Upstreams are any project where the code/content output is integrated in the Fedora Project or JBoss.org. Student projects may draw upon or contribute to your code, through Fedora or JBoss.org.

What

  • If you have a student with an idea where you don't want to participate in the GSoC, you can have the student propose the idea through Fedora or JBoss.org if your project is already integrated with Fedora/JBoss.
  • If you want your project part of Fedora/JBoss, a student working for GSoC may be able to do that.
    • However, you may need to be the main, long term contact with Fedora/JBoss if the student doesn't stay on as a maintainer.
      • Another option is a handoff to another packager, for example.

How

  • Via packagers
  • Fedora Planet
  • Word of mouth
  • opensource.com?

Campus Ambassadors

Campus Ambassadors should work to guide new interests through this process. They should work in both generating interest in Summer of Code within the Fedora Community and also generating interest in Fedora within Summer of Code contributors.

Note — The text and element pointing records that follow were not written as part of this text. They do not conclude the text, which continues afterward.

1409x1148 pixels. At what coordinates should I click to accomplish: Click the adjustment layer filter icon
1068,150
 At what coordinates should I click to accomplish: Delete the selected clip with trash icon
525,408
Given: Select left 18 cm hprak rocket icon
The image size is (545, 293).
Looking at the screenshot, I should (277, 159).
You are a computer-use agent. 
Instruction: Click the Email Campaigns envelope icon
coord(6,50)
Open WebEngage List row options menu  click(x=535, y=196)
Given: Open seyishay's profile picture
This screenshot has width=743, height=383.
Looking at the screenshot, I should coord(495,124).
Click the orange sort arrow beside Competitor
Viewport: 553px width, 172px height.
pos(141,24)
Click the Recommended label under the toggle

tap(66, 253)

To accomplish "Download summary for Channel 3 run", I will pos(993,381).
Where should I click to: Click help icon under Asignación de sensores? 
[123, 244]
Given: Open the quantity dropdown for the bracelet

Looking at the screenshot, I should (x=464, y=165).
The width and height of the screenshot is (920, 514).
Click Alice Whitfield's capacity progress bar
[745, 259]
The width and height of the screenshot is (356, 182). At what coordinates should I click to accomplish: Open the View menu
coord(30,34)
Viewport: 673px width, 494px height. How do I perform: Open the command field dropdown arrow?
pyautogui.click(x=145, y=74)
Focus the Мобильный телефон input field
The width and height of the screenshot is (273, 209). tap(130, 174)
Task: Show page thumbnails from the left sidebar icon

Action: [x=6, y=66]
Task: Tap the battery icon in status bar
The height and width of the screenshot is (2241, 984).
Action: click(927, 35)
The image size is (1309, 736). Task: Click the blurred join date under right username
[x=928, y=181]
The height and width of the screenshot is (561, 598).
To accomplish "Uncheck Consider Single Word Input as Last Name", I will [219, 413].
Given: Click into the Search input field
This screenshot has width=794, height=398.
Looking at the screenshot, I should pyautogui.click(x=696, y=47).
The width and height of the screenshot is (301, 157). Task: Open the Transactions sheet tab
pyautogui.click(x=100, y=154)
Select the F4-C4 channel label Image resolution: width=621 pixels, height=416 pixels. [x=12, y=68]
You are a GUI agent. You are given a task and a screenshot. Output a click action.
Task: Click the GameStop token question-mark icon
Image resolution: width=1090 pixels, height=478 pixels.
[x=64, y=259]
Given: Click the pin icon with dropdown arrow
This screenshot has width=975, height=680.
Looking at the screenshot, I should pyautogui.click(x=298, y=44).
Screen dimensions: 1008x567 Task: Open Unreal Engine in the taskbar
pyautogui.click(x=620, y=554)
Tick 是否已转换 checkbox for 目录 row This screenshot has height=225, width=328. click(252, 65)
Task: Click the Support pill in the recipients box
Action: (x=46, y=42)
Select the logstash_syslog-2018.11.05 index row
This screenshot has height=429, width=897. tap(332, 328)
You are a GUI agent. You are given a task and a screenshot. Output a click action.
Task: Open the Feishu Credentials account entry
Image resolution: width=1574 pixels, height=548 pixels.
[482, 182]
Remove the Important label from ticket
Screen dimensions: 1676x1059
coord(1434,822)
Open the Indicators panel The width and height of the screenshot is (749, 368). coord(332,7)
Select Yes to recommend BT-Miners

Campus Ambassadors should then guide new contributors in helping them get set up with mentors and helping submit their GSoC proposal.

What

  • Students can have a quality intern-like experience working with Fedora/JBoss.org.
    • Money! Code! Fame! Success! Community!
  • Sub-projects in JBoss.org and Fedora are ready to work with students.
  • This is right in your pocket, you can run with GSoC participation and make your school very successful.
  • You can make more students successful by being an additional mentor for students through the process.

How

  • Ambassadors mailing lists
  • Fedora Planet

Workflow plan

  1. Mentors with ideas/problems link to use cases from designated area of wiki.
  2. Mentors and sub-projects who want students from GSoC.
  3. Student may have pre-proposal discussion in #fedora-gsoc and/or redhat-summer googlegroup.
    • Goal is to send students to individual sub-projects or mentors immediately
  4. Student submits proposal via Google proposal application "Melange".
    • Refer to Google-hosted GSoC FAQ for more information.
  5. Mentors sign-up for redhat-summer group, redhat-summer-mentors group, and as mentors in Melange.
  6. Mentor contacts student to conduct coding test.
  7. Students take coding test; passing is a requirement to have proposal considered.
  8. Mentors review proposals.
  9. Students iterate on proposals based on mentor input.
  10. Mentors have discussions in private mentor list to reach consensus on order of proposals
    • Order of proposals matter. Google makes a cutoff on student slot count, which we don't know until the final moment; mentors need to agree the culling order.
    • If mentors cannot reach consensus, admins make the final decision.
  11. Final proposal list order is made by mentors.
  12. Students whose proposals are accepted begin working with mentors.
  13. (Extrapolate out standard GSoC workflow from here.)

Documentation needs

  • Plan
  • How to for sub-projects
  • Admin help docs


Infrastructure needs

  • test servers (a lot) - special needs for more?